> Instructions to follow
Your reply should reproduce each line below exactly and carry none of the pictures.

> Data provided
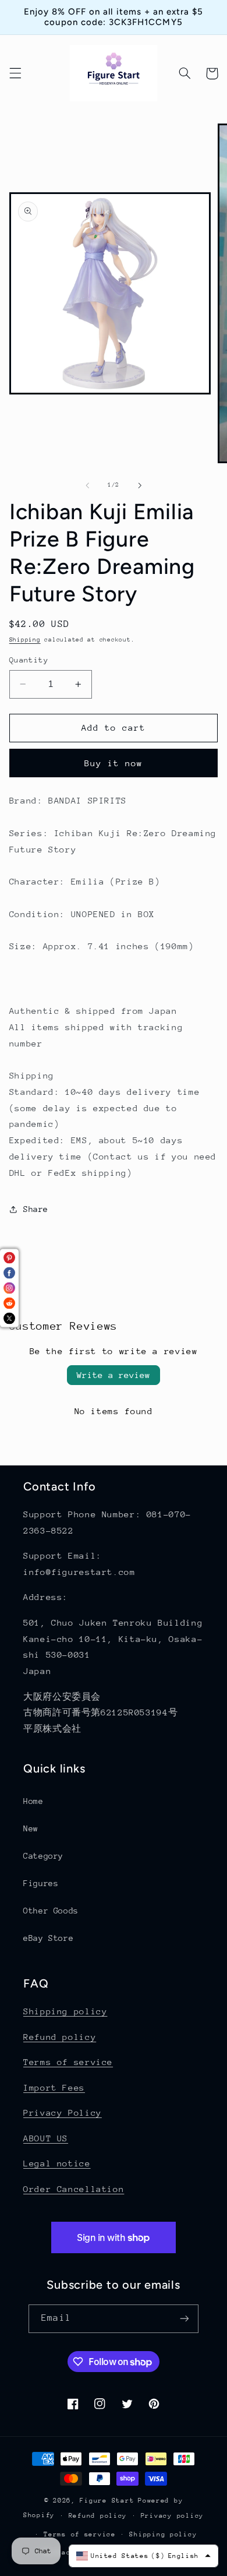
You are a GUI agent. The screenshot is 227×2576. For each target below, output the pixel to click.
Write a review (113, 1375)
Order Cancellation (73, 2189)
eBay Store (48, 1938)
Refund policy (59, 2037)
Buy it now (113, 763)
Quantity (28, 660)
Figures (40, 1883)
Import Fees (54, 2087)
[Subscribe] (184, 2318)
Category (43, 1855)
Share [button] (35, 1209)
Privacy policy (172, 2515)
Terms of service (68, 2062)
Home (33, 1801)
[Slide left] (87, 485)
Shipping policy (65, 2011)
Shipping (25, 639)
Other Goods (51, 1910)
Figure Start (107, 2500)
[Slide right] (139, 485)
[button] (15, 73)
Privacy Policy (62, 2112)
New (30, 1828)
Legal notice (57, 2163)
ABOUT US (45, 2138)
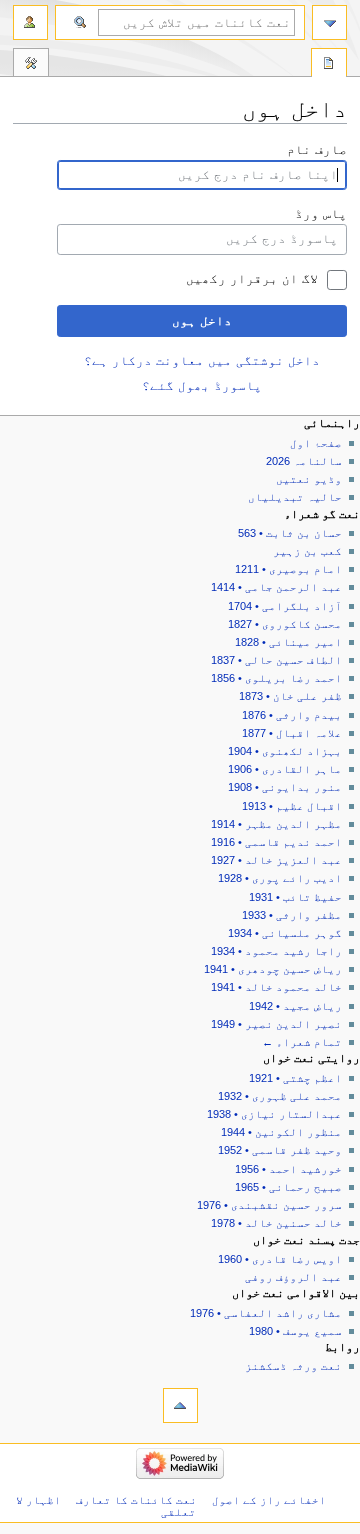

> Response box
You are a GUI agent. The screenshot is 227×2576. For each target below, output the pixel to click.
Write a review (113, 1375)
Order Cancellation (73, 2189)
eBay Store (48, 1938)
Refund policy (59, 2037)
Buy it now (113, 763)
Quantity (28, 660)
Figures (40, 1883)
Import Fees (54, 2087)
[Subscribe] (184, 2318)
Category (43, 1855)
Share [button] (35, 1209)
Privacy policy (172, 2515)
Terms of service (68, 2062)
Home (33, 1801)
[Slide left] (87, 485)
Shipping policy (65, 2011)
Shipping (25, 639)
Other Goods (51, 1910)
Figure Start (107, 2500)
[Slide right] (139, 485)
[button] (15, 73)
Privacy Policy (62, 2112)
New (30, 1828)
Legal notice (57, 2163)
ABOUT US (45, 2138)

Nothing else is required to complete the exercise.